The management of patients with iatrogenic perforation of esophageal cancers is controversial.
In this study, doctors reviewed the management of perforated esophageal malignancies in patients with esophageal cancer.
The team identified cases of iatrogenic perforation of the esophagus which occurred over a 3-year period.
They evaluated both inpatient and outpatient records, and patients were visited to obtain follow-up information.
The researchers found that perforation was suspected after 10 of 492 endoscopic dilatation procedures.
|Perforation was suspected after 10 of 492 endoscopic dilatation procedures.|
|Journal of Gastrointestinal Surgery|
Of the 10 patients, 1 patient with pneumomediastinum and pneumoperitoneum died 7 days after laparotomy.
The remaining 9 patients with pneumomediastinum were managed endoscopically with the placement of a self-expanding metal stent.
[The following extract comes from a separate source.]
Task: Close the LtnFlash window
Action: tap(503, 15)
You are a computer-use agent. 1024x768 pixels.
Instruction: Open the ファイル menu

These patients remained in the hospital for an average of 5.4 days.
The team found that none of the patients developed sepsis, and all were discharged tolerating a soft diet. None developed signs or symptoms of infection or recurrent dysphagia during follow-up.
Dr Russell White's team concluded, "Immediate placement of a coated self-expanding metal stent is an effective treatment for iatrogenic perforation of an obstructing esophageal malignancy".